[Text segment — start]

Maintenance and Remodeling of Epithelial Cell-Cell Junctions in Response to Cell Shape Changes

Ann Miller's lab at the University of Michigan aims to identify mechanisms that promote maintenance, reinforcement, and remodeling of cell-cell adhesion and barrier function in response to cell-scale and tissue-scale forces. Epithelial cell-cell junctions including adherens junctions, tight junctions, and tricellular junctions adhere epithelial cells to one another, transmit forces between cells, and generate barrier function that selectively regulates what can pass in the paracellular space between cells. Each of these cell-cell junctions is connected to a contractile apical actomyosin array, and the connections between junctional proteins and the cytoskeleton are highly dynamic. Cells sense their mechanical environment as mechanical forces challenge cell-cell junctions – from cell-scale forces like a dividing cell pulling on its neighbors, to tissue-scale forces like morphogenesis sculpting the organism. Epithelial cells modulate their cell-cell junctions and connections to the actin cytoskeleton to ensure a stable yet adaptable architecture. My group seeks to understand how signaling proteins like Rho GTPases, RhoGEFs & RhoGAPs, scaffolding proteins, mechanosensitive proteins, calcium, and the cytoskeleton work together to create a strong but flexible epithelial barrier. Our research utilizes developing Xenopus laevis embryos as a model for the vertebrate epithelium, an array of innovative molecular tools for live microscopy of key molecular players, a live imaging barrier assay we developed, and several approaches to mechanically challenge the epithelium either globally or locally.

[Text segment — finish]
[Data for analysis — start]

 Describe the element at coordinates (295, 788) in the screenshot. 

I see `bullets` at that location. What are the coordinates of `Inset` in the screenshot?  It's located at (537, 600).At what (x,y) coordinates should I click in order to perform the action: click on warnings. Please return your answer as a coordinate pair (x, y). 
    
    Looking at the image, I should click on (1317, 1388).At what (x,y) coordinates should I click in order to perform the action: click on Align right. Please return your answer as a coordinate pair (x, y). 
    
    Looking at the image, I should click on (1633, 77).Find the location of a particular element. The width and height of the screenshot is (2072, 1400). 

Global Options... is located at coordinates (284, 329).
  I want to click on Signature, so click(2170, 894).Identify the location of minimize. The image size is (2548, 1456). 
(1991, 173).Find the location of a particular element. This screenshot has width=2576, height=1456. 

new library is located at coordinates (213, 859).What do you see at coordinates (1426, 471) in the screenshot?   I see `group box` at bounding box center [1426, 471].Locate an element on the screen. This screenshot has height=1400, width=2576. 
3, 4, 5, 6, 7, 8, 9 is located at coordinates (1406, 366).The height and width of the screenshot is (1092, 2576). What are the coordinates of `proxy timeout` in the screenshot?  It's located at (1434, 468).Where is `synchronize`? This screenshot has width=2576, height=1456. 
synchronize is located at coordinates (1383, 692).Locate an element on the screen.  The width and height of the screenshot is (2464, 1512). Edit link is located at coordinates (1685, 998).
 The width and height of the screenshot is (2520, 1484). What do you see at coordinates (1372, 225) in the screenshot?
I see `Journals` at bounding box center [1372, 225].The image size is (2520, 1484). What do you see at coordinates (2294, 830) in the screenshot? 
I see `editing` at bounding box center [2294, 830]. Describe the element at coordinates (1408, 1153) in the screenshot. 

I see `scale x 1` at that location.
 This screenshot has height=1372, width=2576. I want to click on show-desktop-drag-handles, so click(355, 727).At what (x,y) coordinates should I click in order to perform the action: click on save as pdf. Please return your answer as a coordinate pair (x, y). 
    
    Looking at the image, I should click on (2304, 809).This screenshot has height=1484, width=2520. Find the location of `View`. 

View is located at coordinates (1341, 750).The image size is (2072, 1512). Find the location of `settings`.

[Data for analysis — finish]

From the research description above, list each type of epithelial cell-cell junction it names.

* Answer section:
- Adherens junctions
- Tight junctions
- Tricellular junctions